───── DATA FOR THE TASK ─────
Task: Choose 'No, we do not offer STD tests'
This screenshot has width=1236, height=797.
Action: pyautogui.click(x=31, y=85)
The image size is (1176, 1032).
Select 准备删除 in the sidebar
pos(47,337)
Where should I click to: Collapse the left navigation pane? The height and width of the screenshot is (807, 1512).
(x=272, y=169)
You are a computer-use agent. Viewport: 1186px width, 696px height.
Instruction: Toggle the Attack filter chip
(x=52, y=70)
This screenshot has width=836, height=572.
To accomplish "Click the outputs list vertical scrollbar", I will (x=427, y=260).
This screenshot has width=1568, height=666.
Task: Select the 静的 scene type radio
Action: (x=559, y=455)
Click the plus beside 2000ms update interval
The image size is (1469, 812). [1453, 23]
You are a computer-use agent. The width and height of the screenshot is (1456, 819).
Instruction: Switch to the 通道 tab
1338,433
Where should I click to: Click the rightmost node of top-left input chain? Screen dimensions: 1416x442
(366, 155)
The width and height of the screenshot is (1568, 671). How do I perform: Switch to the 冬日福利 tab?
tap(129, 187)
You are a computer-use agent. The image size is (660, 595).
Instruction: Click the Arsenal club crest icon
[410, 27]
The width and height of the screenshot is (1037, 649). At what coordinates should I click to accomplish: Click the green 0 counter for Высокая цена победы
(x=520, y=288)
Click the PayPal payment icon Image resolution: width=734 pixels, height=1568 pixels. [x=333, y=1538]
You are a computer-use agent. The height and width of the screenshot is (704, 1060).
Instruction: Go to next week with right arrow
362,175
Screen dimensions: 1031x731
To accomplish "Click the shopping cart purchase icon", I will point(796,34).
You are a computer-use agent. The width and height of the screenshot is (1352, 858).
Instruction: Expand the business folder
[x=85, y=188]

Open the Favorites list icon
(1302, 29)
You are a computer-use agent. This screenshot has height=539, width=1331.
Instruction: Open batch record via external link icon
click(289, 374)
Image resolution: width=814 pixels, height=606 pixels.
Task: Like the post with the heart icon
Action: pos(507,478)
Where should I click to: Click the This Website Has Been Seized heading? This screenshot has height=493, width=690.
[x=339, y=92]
─────
SHORT PROBLEM
Arrange everything in the material from the line containing "This screenshot has width=836, height=572." down to its end as a Markdown table, leaving out blank lines. Give the table two columns: Row, numbering each line, and Line, holding its text.

ANSWER
| Row | Line |
|---|---|
| 1 | This screenshot has width=836, height=572. |
| 2 | To accomplish "Click the outputs list vertical scrollbar", I will (x=427, y=260). |
| 3 | This screenshot has width=1568, height=666. |
| 4 | Task: Select the 静的 scene type radio |
| 5 | Action: (x=559, y=455) |
| 6 | Click the plus beside 2000ms update interval |
| 7 | The image size is (1469, 812). [1453, 23] |
| 8 | You are a computer-use agent. The width and height of the screenshot is (1456, 819). |
| 9 | Instruction: Switch to the 通道 tab |
| 10 | 1338,433 |
| 11 | Where should I click to: Click the rightmost node of top-left input chain? Screen dimensions: 1416x442 |
| 12 | (366, 155) |
| 13 | The width and height of the screenshot is (1568, 671). How do I perform: Switch to the 冬日福利 tab? |
| 14 | tap(129, 187) |
| 15 | You are a computer-use agent. The image size is (660, 595). |
| 16 | Instruction: Click the Arsenal club crest icon |
| 17 | [410, 27] |
| 18 | The width and height of the screenshot is (1037, 649). At what coordinates should I click to accomplish: Click the green 0 counter for Высокая цена победы |
| 19 | (x=520, y=288) |
| 20 | Click the PayPal payment icon Image resolution: width=734 pixels, height=1568 pixels. [x=333, y=1538] |
| 21 | You are a computer-use agent. The height and width of the screenshot is (704, 1060). |
| 22 | Instruction: Go to next week with right arrow |
| 23 | 362,175 |
| 24 | Screen dimensions: 1031x731 |
| 25 | To accomplish "Click the shopping cart purchase icon", I will point(796,34). |
| 26 | You are a computer-use agent. The width and height of the screenshot is (1352, 858). |
| 27 | Instruction: Expand the business folder |
| 28 | [x=85, y=188] |
| 29 | Open the Favorites list icon |
| 30 | (1302, 29) |
| 31 | You are a computer-use agent. This screenshot has height=539, width=1331. |
| 32 | Instruction: Open batch record via external link icon |
| 33 | click(289, 374) |
| 34 | Image resolution: width=814 pixels, height=606 pixels. |
| 35 | Task: Like the post with the heart icon |
| 36 | Action: pos(507,478) |
| 37 | Where should I click to: Click the This Website Has Been Seized heading? This screenshot has height=493, width=690. |
| 38 | [x=339, y=92] |